§ WHAT THE EXERCISE ASKS
Print the entries from the line containing "This screenshot has height=544, width=1024." through the end of the entries, reproducing each line without alteration.

§ INFORMATION GIVEN
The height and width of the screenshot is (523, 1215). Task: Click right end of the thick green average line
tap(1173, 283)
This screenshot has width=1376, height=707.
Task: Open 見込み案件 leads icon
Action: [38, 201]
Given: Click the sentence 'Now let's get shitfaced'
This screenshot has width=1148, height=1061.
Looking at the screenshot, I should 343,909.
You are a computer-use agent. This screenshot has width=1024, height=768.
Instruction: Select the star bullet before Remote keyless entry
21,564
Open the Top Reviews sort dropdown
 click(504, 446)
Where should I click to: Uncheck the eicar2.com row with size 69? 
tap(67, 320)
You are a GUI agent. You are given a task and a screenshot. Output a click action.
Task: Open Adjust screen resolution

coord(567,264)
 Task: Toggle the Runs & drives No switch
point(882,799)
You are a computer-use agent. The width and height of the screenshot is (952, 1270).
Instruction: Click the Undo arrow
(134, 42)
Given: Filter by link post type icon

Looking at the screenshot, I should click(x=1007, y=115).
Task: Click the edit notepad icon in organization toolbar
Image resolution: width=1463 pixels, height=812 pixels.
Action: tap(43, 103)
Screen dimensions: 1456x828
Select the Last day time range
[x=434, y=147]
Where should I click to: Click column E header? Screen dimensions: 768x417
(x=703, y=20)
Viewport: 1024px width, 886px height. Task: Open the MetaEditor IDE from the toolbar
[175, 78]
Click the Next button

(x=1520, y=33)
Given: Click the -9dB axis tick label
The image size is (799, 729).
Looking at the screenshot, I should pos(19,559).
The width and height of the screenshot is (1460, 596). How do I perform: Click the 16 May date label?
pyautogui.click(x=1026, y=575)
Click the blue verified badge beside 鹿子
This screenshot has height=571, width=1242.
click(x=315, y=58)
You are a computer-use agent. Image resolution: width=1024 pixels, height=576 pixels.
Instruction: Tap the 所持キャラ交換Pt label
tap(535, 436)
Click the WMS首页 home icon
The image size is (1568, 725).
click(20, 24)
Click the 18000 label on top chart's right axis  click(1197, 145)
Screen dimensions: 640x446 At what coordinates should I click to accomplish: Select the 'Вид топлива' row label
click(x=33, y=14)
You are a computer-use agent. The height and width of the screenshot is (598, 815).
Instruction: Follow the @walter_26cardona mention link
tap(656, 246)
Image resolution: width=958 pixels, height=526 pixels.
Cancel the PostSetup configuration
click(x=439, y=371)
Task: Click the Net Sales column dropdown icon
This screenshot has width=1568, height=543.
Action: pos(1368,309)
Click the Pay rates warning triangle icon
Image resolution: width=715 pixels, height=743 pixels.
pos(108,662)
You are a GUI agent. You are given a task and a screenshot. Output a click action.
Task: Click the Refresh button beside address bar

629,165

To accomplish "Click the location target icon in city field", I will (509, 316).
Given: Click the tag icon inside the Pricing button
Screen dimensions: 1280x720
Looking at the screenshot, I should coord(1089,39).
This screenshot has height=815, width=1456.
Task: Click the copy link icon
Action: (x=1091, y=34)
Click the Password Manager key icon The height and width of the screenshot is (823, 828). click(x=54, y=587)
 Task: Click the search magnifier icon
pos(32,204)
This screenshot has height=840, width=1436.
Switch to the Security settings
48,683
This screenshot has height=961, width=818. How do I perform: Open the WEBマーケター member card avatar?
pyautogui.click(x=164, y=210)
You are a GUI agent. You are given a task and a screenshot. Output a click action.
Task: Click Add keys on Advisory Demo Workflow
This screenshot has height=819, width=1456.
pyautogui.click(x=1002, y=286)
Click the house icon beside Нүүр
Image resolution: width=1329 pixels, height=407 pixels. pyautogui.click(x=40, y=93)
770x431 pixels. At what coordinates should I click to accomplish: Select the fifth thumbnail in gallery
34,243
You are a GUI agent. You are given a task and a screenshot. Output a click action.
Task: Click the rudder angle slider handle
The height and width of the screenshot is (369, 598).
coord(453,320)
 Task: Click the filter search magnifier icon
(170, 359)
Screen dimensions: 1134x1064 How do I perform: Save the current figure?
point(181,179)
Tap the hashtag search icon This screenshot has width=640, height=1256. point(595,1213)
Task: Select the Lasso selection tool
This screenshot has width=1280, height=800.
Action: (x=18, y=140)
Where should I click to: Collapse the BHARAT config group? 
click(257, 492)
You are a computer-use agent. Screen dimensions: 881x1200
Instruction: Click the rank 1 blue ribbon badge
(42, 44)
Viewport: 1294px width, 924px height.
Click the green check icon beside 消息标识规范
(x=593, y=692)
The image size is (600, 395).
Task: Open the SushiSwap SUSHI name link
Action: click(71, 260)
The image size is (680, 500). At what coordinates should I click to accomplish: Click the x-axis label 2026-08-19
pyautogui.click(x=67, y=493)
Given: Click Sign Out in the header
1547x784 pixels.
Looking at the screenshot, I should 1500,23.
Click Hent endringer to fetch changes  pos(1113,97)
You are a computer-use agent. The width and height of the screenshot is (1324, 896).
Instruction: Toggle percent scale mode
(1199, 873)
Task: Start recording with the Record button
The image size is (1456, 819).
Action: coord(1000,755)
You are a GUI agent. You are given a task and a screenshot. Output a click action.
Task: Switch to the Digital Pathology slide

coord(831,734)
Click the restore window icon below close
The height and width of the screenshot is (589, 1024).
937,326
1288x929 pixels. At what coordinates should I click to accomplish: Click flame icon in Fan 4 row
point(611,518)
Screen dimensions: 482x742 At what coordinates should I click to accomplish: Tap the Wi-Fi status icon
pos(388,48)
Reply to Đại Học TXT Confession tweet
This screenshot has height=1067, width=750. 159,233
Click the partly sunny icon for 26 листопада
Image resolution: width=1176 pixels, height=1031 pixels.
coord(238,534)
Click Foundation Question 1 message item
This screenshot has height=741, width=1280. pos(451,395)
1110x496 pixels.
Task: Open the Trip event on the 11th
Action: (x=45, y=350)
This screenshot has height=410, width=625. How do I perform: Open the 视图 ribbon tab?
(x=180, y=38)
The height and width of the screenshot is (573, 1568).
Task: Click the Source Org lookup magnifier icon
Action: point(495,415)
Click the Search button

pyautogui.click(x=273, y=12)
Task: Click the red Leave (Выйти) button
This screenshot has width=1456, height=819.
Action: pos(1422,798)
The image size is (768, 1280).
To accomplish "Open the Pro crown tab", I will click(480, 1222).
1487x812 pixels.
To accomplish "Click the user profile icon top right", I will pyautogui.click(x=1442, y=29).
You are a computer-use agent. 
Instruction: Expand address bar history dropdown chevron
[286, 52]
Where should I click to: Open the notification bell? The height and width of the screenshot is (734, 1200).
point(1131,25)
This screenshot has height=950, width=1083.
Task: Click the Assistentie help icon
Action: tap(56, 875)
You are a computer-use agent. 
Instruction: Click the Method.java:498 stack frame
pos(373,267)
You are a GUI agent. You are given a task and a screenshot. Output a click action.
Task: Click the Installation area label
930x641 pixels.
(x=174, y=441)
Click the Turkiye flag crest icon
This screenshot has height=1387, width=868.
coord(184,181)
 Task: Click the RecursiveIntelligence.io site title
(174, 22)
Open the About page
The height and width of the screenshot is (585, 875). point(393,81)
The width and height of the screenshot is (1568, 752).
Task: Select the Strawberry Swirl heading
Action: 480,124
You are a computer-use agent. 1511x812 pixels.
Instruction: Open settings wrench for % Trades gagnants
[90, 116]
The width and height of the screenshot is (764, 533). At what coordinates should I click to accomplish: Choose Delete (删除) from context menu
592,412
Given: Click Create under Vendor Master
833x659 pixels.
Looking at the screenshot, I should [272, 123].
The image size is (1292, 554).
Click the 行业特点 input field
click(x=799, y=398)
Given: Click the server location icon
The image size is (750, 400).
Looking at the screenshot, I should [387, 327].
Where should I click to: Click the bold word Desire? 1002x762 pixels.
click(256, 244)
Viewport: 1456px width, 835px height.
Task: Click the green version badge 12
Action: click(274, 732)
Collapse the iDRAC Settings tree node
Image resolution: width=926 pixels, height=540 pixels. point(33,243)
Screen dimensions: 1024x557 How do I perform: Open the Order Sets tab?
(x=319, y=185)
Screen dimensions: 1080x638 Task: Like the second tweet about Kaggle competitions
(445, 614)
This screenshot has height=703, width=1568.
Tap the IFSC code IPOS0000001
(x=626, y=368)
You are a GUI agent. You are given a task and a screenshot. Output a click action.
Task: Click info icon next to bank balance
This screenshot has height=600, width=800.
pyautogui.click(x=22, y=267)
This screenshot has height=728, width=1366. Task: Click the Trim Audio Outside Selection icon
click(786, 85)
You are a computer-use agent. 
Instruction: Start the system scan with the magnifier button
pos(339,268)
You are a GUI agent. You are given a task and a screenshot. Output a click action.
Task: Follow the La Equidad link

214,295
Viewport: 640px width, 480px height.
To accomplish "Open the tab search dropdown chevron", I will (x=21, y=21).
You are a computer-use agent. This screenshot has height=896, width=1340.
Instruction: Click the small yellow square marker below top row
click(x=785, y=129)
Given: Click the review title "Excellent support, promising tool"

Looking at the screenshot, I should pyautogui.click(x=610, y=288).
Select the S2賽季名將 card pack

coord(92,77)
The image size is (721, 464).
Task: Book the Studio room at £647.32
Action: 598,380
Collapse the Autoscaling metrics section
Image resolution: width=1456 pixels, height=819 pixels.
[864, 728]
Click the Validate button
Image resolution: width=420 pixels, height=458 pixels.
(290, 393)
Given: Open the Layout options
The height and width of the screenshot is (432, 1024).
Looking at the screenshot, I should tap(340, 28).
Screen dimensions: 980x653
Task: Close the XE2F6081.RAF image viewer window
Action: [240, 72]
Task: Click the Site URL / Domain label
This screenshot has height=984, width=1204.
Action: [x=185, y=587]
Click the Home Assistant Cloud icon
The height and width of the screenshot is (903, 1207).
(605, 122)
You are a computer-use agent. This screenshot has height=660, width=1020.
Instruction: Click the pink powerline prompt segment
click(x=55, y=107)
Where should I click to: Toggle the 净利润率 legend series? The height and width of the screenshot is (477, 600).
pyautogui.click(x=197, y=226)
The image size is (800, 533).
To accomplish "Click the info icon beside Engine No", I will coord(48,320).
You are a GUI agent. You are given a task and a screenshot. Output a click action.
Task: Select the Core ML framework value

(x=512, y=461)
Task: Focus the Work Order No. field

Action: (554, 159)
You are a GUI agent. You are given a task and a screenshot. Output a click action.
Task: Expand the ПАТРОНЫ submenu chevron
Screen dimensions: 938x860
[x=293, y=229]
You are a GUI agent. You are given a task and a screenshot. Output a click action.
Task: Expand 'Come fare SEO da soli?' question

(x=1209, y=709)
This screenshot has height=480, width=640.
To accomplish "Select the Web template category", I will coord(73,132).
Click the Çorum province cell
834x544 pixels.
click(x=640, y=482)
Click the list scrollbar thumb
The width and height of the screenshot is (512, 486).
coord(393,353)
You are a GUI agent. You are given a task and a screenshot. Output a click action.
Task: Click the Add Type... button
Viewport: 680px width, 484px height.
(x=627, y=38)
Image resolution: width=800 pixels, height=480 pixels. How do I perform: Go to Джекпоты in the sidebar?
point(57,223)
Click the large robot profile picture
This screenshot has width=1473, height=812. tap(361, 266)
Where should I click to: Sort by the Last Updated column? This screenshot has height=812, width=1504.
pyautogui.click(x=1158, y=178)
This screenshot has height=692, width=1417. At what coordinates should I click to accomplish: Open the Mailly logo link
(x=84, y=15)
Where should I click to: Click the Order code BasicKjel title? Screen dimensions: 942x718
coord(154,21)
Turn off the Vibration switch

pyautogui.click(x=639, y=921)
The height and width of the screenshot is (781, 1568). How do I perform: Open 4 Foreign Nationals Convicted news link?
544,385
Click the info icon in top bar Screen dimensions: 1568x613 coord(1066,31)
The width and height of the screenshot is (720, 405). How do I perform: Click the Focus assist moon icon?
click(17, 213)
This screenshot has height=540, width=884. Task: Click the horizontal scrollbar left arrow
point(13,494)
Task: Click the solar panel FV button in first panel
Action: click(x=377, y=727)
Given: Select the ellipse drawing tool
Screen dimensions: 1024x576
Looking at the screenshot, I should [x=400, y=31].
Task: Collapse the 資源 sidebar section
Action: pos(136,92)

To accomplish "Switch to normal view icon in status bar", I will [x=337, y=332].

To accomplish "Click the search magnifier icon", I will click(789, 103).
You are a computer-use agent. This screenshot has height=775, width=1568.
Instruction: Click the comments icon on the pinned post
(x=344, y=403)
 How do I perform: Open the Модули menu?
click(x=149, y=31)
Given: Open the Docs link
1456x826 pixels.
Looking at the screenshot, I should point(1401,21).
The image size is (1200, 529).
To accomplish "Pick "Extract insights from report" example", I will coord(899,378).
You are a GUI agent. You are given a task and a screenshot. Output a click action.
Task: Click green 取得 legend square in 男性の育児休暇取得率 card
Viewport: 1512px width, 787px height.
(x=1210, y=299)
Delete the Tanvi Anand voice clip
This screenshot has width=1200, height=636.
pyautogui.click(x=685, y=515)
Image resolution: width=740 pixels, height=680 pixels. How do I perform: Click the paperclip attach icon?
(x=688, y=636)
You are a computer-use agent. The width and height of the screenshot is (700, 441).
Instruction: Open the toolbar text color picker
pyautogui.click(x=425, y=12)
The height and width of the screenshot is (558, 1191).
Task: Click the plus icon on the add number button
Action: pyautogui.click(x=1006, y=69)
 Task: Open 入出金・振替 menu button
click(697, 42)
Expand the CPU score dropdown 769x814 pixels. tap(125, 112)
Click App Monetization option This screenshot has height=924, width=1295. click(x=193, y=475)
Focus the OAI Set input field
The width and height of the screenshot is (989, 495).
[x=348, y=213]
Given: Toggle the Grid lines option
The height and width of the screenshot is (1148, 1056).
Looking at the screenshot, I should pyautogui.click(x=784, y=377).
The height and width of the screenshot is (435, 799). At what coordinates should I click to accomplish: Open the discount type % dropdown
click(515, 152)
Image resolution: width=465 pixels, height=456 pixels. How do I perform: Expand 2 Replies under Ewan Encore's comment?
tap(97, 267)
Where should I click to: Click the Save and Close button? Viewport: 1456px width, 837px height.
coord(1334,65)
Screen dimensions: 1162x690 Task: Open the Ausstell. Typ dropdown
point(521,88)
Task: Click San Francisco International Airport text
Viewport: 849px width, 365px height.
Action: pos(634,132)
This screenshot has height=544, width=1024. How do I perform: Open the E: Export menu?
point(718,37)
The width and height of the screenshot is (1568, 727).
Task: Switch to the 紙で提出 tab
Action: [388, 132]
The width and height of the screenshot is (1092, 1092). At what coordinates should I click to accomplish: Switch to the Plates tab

§ SOLVED PROBLEM
This screenshot has height=544, width=1024. How do I perform: Open the E: Export menu?
point(718,37)
The width and height of the screenshot is (1568, 727).
Task: Switch to the 紙で提出 tab
Action: [388, 132]
The width and height of the screenshot is (1092, 1092). At what coordinates should I click to accomplish: Switch to the Plates tab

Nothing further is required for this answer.